# Texto dado:
Goeritz entre dos obras idénticas
En el centenario del nacimiento de Mathias Goeritz, la figura del polifacético artista parece encadenada entre los que estuvieron antes [...]
2 mayo, 2019
por Alberto Odériz | Instagram: alberto_oderiz
La arquitectura y la escultura son dos disciplinas con muchos elementos comunes pero con diferencias relevantes: la escultura no sirve para nada. Carece de la utilitas vitruviana o, en palabras del movimiento moderno, la forma de una escultura no sigue a una función. Su propósito reside en la capacidad que tiene para recibir un sentido.
Debido a que el significado de una piedra no brota de ella misma está sujeto a la interpretación que hacemos de ésta y condicionado a las posibles modificaciones a la que el azar o la voluntad humana la sometan. No es de extrañar que cualquier sociedad que quiera mantener un status quo proteja sus esculturas dentro de una arquitectura o una institución. El templo religioso pero también el museo cumplirían esa función. Proteger la forma para proteger su significado.
Cualquier cambio en la forma es interpretado como una posibilidad de intervenir en la discusión de lo que esa escultura es para una sociedad. Esa es la razón por la que la destrucción del patrimonio muchas veces no hace desparecer el monumento sino cambiar o amplificar su significado.
En el último siglo la fotografía, el video y ahora internet permiten guardar la memoria del acontecimiento. Un recurso artístico que ha sido utilizado por el terrorismo: la imagen de las torres gemelas en llamas y su caída nos impacta más que cualquier rascacielos en pie. Lo mismo podríamos decir de la demolición filmada de los Budas de Bāmiyān en 2001. Es un camino que el arte actual también ha explorado con el registro de acciones que de otra manera hubieran pasado desapercibidas. Francis Alys desplazando su cubo de hielo (Paradox of Praxis 1, 1997) o Ai Weiwei Tirando al suelo una urna de la dinastía Han (1995). De igual manera, la reciente caída de la cubierta de Notre Dame abre de nuevo la disputa sobre su significado a través de cómo hacer la reconstrucción o quién paga su financiamiento (Reconstrucción o invención, lo que le espera a Notre Dame).

# Datos proporcionados:
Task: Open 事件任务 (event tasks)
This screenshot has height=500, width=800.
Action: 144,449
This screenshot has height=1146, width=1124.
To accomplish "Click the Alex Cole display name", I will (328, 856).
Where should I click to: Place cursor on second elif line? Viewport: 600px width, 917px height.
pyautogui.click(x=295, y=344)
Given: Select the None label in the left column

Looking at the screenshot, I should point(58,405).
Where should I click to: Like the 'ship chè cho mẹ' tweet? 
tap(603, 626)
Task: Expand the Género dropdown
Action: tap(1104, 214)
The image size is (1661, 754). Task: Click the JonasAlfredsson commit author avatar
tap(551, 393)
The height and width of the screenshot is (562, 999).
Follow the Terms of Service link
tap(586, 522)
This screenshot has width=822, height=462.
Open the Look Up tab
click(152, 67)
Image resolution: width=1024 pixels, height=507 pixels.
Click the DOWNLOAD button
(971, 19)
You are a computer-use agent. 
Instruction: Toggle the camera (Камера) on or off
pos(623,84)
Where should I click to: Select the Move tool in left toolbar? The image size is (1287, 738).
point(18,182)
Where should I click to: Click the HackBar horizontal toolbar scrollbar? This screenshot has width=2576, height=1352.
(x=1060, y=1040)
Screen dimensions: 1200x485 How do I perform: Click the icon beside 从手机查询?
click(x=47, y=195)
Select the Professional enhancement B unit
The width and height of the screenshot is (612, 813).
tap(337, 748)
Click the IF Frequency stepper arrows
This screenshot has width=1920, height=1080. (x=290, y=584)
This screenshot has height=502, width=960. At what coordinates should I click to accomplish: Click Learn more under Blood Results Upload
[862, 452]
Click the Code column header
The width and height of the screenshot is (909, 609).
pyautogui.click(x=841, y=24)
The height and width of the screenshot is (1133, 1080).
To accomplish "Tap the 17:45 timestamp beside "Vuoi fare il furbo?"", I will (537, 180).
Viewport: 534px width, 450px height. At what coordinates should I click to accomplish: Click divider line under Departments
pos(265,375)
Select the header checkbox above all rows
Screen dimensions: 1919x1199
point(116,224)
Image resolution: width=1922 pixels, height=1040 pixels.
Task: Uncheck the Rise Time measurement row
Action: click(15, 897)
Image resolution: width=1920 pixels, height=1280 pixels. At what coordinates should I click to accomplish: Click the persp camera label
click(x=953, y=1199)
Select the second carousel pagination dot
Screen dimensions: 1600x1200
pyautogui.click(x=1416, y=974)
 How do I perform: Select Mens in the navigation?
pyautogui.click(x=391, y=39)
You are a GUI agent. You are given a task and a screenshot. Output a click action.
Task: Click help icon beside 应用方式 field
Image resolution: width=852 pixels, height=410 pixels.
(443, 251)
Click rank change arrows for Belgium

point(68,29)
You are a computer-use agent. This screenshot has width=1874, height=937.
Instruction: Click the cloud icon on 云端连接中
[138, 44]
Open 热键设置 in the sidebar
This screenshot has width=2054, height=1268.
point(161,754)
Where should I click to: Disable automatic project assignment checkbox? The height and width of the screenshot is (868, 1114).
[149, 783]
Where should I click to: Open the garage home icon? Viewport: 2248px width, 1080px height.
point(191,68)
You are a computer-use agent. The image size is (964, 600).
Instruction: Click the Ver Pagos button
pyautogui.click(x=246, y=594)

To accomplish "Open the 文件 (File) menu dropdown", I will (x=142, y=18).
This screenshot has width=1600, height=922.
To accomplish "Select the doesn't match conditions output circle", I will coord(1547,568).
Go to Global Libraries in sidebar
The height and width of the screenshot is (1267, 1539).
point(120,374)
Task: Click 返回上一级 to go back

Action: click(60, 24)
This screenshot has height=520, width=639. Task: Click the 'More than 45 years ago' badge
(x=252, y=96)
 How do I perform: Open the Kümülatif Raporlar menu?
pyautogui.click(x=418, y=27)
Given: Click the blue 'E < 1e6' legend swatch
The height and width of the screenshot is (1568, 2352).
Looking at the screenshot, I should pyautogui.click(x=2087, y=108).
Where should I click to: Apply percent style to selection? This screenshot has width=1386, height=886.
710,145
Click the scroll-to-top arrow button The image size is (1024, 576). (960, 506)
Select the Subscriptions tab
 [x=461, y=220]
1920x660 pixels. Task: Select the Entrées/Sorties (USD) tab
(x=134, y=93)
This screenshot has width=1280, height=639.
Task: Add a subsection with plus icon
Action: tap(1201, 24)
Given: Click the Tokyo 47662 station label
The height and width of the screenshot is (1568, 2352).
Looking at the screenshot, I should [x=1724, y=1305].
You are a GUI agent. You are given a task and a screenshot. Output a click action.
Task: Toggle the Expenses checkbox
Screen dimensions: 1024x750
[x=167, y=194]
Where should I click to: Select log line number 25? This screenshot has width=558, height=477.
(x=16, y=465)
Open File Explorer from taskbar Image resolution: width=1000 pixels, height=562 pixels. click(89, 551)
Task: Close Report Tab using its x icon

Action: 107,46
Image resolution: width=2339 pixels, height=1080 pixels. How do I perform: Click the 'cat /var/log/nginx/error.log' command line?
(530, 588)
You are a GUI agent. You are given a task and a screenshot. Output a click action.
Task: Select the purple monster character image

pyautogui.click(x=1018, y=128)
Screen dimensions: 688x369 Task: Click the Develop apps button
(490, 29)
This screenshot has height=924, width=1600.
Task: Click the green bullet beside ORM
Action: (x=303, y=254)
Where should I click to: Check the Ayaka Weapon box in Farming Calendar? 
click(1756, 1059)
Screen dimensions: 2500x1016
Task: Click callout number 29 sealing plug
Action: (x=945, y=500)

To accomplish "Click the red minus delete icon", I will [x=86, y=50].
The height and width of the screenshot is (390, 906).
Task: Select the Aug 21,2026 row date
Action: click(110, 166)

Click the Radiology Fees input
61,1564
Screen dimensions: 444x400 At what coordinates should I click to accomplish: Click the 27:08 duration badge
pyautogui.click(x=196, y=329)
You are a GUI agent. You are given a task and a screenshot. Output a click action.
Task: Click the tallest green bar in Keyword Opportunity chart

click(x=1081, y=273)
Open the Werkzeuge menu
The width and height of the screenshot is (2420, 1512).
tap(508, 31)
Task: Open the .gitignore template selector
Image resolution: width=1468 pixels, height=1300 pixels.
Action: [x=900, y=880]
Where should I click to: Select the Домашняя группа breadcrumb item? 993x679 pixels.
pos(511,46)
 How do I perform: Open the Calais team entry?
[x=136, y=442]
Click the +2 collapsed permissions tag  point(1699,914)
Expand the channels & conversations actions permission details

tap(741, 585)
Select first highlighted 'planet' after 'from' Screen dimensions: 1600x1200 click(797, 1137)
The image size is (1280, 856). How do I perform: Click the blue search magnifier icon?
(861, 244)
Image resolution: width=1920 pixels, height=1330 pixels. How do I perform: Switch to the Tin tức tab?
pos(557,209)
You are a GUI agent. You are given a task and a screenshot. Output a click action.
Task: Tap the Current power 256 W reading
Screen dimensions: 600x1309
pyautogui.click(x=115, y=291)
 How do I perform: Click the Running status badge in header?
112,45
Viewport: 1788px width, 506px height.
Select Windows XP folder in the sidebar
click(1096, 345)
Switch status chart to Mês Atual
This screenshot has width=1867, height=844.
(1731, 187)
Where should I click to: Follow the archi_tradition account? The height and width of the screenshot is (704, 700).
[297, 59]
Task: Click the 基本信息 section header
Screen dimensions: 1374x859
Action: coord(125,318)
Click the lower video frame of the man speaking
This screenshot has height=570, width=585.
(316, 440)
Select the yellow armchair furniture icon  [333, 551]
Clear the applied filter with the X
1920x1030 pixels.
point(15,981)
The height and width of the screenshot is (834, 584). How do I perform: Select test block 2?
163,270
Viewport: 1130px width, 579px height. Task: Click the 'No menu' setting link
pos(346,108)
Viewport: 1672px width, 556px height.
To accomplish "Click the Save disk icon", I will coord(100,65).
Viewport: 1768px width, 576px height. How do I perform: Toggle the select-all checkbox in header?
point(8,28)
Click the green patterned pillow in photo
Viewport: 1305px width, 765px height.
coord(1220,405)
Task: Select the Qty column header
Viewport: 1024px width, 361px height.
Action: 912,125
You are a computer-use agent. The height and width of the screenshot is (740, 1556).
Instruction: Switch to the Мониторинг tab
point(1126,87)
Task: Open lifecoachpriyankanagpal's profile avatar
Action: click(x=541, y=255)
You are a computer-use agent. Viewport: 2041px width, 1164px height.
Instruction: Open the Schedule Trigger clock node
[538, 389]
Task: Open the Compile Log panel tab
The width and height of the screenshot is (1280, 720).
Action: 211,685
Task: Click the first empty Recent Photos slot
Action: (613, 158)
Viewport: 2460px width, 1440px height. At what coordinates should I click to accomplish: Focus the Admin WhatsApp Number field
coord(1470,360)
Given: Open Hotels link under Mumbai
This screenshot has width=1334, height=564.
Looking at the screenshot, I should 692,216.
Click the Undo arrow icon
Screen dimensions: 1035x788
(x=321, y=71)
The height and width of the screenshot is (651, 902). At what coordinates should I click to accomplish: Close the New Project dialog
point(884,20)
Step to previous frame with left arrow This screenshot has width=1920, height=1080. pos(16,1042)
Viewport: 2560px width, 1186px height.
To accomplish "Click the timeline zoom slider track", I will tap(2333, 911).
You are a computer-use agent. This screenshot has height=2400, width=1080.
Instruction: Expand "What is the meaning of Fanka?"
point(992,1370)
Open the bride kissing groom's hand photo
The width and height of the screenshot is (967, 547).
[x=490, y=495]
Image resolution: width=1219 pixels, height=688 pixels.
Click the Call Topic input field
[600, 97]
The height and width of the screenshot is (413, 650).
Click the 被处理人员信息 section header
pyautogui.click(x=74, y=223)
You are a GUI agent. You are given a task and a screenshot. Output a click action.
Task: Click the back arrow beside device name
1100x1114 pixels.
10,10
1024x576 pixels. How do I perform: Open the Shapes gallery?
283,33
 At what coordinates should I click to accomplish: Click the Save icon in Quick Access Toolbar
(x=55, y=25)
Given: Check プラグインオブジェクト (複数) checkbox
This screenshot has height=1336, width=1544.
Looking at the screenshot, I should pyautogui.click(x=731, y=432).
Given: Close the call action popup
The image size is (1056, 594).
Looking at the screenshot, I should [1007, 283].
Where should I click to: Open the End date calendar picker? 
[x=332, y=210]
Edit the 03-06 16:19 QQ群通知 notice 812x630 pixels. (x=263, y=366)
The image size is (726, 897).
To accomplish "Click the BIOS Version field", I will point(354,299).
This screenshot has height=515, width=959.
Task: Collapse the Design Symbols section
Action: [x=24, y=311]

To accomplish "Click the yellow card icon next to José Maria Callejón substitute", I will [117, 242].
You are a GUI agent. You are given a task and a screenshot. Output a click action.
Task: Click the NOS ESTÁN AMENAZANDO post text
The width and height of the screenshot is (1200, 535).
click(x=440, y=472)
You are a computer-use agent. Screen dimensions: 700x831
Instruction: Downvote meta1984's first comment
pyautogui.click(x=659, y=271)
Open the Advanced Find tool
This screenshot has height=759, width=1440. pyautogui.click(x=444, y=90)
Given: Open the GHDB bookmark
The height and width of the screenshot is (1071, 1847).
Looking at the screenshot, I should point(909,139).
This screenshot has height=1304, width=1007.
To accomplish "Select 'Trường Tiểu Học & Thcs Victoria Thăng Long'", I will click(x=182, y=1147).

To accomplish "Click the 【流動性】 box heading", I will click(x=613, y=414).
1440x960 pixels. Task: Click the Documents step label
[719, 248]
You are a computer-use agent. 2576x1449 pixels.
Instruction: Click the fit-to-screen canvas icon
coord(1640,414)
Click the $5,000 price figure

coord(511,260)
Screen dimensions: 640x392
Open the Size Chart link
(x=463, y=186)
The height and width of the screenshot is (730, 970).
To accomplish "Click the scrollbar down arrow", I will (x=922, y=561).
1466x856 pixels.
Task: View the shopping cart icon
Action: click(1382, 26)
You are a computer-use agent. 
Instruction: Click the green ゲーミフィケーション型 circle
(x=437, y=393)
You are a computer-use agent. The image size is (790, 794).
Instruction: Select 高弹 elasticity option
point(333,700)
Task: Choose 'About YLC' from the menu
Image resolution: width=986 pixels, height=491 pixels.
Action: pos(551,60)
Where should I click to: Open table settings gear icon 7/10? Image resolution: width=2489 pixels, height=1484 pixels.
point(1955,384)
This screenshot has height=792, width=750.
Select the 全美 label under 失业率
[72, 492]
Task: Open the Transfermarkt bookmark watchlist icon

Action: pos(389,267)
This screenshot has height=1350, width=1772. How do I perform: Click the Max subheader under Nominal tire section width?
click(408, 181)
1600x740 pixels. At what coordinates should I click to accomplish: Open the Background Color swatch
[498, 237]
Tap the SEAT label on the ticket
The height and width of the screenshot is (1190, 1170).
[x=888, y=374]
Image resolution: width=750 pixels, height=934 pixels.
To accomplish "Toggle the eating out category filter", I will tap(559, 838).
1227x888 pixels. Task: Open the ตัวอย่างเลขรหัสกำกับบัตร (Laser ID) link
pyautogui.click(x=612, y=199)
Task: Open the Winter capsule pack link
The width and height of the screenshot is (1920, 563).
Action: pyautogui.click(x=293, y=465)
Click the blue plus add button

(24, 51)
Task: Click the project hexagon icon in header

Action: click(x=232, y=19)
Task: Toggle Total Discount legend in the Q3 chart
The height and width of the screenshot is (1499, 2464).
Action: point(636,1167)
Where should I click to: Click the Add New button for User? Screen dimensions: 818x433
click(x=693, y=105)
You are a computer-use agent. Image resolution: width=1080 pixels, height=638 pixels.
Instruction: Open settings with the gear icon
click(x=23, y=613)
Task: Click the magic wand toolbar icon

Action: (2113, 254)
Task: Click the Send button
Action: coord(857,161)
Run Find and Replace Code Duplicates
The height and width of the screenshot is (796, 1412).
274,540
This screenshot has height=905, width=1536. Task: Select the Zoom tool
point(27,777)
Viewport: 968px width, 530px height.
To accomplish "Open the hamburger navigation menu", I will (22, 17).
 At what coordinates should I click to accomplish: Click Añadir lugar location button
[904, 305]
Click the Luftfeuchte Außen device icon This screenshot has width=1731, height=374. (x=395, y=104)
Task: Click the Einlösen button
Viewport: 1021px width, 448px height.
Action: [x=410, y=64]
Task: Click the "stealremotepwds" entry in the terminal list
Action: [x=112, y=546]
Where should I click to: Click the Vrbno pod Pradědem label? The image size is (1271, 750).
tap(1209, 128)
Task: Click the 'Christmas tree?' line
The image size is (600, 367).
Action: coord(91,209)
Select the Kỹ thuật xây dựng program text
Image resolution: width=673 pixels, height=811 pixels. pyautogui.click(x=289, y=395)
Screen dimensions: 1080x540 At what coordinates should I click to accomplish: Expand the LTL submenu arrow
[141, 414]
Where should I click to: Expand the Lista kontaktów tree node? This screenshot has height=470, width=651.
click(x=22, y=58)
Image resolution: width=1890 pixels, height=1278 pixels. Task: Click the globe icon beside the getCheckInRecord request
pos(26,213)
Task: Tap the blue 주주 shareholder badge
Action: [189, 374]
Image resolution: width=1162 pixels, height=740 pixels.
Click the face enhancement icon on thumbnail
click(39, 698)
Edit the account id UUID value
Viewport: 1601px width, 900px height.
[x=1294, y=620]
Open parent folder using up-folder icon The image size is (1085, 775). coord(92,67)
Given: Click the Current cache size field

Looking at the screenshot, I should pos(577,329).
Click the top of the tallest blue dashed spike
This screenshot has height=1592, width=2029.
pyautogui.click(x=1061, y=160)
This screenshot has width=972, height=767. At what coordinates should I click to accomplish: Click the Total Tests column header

# Solicitud escrita:
Prosigue el ensayo sobre Mathias Goeritz justo después de su última oración.

# La respuesta:
La historia de la Ciudad de México está llena de estos ejemplos. De algunas ya no queda rastro físico. En 1966 en el contexto de la huelga de estudiantes se dinamitó por segunda vez y se desmanteló la escultura de Miguel Alemán en Ciudad Universitaria. Otras fueron reconstruidas a imagen y semejanza de la original pero su caída permanece en la memoria colectiva (el Ángel de la Independencia en el terremoto de 1957). Otras desapariciones provocaron reacciones menos predecibles. En 1985 el robo de 140 piezas de Antropología descrito en la película Museo (Alfonso Ruizpalacios, 2018) hizo que aumentara el interés del público para ver los pedestales vacíos. No se trataba de contemplar las piezas sino las consecuencias del acto que las revalorizaba. Unos años antes, en la orilla del lago de Texcoco se produjo el despojo y desplazamiento del llamado monolito a Tlaloc en Coatlinchan, hoy en la entrada del Museo Nacional de Antropología. Los habitantes del lugar convirtieron su ausencia en una presencia múltiple a través de la reproducción de la deidad por todos los rincones del pueblo (Sandra Rozental, Jesse Lerner. La piedra ausente, 2013).
A día de hoy podemos observar un ejemplo ilustrativo de las bifurcaciones que plantea cualquier caída. En el temblor de septiembre 2017 colapsó el Monumento a la Madre del escultor Luis Ortiz Monasterio. Las 25 toneladas de cantera yacían rotas y sobre el pedestal desnudo se podían leer las dos placas que se habían disputado el significado de la escultura: “A la que nos amó antes de conocernos” texto que permanecía desde su inauguración el 10 de mayo de 1949 para honrar a la mujer en su función reproductiva y, debajo de la anterior, una segunda placa de 1991 que alegaba “Porque su maternidad fue voluntaria”, esfuerzo de grupos feministas por convertir el monumento en lo opuesto a lo que había sido levantado (Sandra Barba, El día y el monumento).
Sin entrar en la discusión de las dos placas y sin incorporar la memoria del reciente terremoto se realizó una réplica fiel a la original con el objetivo de volver a dejar todo como estaba. Como tantas veces después del largo proceso nada volvió a ser lo que era. Tras un trabajo minucioso de restauración sobraron algunas enormes piezas originales que hoy permanecen a un costado del monumento. Cualquier visitante puede comprobar en el sitio los dos significados diferentes que provocan. Por un lado, la reconstrucción sobre el pedestal con sus dos placas, y por el otro, los fragmentos originales que mantienen viva la memoria y las consecuencias de aquel fatídico día.
La escultura intenta contrarrestar la inutilidad de nuestros esfuerzos en el mundo dando sentido a las piedras, y con ellas, a todas nuestras caídas. No hay nada más humano que encontrar un propósito en la tragedia de una caída. Porque si la ascensión de una piedra sobre un pedestal es el nacimiento de un significado, su caída no es su desaparición sino un sacrificio, es decir, una muerte cargada de sentido.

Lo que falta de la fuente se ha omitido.